TASK PROMPT
Only the lines of the data below from the one with "Screen dimensions: 1627x819" through the one with "Click the 'Must" are wanted. Repeat them exactly.

SOURCE RECORDS
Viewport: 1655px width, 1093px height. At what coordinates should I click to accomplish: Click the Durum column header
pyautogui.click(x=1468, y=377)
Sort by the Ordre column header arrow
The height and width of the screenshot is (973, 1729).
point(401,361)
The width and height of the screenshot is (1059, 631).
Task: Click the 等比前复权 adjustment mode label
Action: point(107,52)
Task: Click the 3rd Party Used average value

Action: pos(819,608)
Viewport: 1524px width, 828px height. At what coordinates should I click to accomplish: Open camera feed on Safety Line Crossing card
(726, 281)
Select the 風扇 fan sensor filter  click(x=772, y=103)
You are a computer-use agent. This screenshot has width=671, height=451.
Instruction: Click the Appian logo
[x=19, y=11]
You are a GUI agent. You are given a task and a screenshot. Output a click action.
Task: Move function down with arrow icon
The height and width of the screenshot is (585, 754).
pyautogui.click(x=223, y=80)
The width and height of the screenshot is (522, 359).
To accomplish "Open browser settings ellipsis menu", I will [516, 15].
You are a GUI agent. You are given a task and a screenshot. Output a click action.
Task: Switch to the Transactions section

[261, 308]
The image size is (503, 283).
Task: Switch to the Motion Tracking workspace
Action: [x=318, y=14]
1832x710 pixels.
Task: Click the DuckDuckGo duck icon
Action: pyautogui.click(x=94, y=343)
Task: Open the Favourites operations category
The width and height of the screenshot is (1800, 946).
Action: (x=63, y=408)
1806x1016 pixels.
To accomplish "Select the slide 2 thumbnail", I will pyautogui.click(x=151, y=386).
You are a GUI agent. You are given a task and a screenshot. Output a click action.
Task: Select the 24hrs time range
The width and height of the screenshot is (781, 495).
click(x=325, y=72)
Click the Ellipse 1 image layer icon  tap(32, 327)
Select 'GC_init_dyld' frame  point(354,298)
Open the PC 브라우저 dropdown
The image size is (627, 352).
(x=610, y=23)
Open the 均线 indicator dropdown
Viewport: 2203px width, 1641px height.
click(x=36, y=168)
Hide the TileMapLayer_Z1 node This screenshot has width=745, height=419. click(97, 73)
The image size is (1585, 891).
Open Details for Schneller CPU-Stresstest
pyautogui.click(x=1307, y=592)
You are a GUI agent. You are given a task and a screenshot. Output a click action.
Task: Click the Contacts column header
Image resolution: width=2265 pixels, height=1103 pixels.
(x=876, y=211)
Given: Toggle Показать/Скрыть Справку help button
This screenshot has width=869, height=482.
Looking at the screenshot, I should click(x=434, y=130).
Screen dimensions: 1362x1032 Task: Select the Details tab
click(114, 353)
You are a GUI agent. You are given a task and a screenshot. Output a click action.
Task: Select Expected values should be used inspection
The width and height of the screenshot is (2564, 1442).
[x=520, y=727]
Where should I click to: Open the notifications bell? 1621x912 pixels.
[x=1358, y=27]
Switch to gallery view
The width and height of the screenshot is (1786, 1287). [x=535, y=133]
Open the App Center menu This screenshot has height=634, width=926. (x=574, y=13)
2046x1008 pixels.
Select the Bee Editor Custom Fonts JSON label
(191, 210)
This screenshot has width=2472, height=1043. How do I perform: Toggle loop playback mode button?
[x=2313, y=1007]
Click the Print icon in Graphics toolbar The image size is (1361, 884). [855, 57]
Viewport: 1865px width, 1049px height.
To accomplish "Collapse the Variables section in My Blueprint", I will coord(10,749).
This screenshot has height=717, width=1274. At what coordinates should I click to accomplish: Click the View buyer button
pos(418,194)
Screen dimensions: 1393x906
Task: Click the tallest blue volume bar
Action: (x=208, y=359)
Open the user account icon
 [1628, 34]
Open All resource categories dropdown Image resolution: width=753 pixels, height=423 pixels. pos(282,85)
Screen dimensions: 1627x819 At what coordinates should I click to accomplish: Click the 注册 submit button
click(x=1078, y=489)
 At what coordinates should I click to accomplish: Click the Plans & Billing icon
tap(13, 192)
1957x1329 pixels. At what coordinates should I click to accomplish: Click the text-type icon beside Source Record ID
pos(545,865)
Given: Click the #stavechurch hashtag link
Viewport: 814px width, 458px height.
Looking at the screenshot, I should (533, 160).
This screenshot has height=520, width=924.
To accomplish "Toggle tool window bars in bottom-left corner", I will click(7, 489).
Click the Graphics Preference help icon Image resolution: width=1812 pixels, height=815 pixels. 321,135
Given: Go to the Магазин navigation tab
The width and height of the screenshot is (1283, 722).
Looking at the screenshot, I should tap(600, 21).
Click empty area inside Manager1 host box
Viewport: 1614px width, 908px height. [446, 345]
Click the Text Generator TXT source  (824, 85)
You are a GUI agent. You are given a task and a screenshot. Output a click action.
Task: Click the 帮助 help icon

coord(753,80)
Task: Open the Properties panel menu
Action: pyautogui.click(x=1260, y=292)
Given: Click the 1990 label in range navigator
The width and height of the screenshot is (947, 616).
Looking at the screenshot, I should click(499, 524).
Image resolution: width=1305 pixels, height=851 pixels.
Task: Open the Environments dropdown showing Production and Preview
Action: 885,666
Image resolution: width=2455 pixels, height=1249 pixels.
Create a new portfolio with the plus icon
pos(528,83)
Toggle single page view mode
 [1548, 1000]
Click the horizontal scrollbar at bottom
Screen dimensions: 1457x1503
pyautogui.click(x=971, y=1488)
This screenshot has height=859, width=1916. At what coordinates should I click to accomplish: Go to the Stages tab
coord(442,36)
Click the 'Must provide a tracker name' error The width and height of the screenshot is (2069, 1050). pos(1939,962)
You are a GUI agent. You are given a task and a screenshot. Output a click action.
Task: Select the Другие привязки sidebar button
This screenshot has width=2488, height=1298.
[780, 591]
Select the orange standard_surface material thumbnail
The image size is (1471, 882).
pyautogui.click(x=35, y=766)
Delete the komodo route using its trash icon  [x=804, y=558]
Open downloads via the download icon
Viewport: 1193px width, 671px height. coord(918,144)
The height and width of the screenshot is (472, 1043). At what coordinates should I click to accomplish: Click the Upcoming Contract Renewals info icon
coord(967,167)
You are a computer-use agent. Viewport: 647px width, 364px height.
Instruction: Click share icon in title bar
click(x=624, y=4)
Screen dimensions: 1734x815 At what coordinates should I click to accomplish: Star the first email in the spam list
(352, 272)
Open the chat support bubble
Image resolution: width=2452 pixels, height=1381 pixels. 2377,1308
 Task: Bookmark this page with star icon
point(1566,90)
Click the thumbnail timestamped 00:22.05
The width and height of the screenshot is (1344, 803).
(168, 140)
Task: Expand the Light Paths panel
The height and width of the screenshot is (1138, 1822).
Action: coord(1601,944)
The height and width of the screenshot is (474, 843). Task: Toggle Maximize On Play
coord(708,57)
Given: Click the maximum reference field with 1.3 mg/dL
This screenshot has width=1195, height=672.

EXERCISE RESPONSE
Screen dimensions: 1627x819 At what coordinates should I click to accomplish: Click the 注册 submit button
click(x=1078, y=489)
 At what coordinates should I click to accomplish: Click the Plans & Billing icon
tap(13, 192)
1957x1329 pixels. At what coordinates should I click to accomplish: Click the text-type icon beside Source Record ID
pos(545,865)
Given: Click the #stavechurch hashtag link
Viewport: 814px width, 458px height.
Looking at the screenshot, I should (533, 160).
This screenshot has height=520, width=924.
To accomplish "Toggle tool window bars in bottom-left corner", I will click(7, 489).
Click the Graphics Preference help icon Image resolution: width=1812 pixels, height=815 pixels. 321,135
Given: Go to the Магазин navigation tab
The width and height of the screenshot is (1283, 722).
Looking at the screenshot, I should tap(600, 21).
Click empty area inside Manager1 host box
Viewport: 1614px width, 908px height. [446, 345]
Click the Text Generator TXT source  (824, 85)
You are a GUI agent. You are given a task and a screenshot. Output a click action.
Task: Click the 帮助 help icon

coord(753,80)
Task: Open the Properties panel menu
Action: pyautogui.click(x=1260, y=292)
Given: Click the 1990 label in range navigator
The width and height of the screenshot is (947, 616).
Looking at the screenshot, I should click(499, 524).
Image resolution: width=1305 pixels, height=851 pixels.
Task: Open the Environments dropdown showing Production and Preview
Action: 885,666
Image resolution: width=2455 pixels, height=1249 pixels.
Create a new portfolio with the plus icon
pos(528,83)
Toggle single page view mode
 [1548, 1000]
Click the horizontal scrollbar at bottom
Screen dimensions: 1457x1503
pyautogui.click(x=971, y=1488)
This screenshot has height=859, width=1916. At what coordinates should I click to accomplish: Go to the Stages tab
coord(442,36)
Click the 'Must provide a tracker name' error The width and height of the screenshot is (2069, 1050). pos(1939,962)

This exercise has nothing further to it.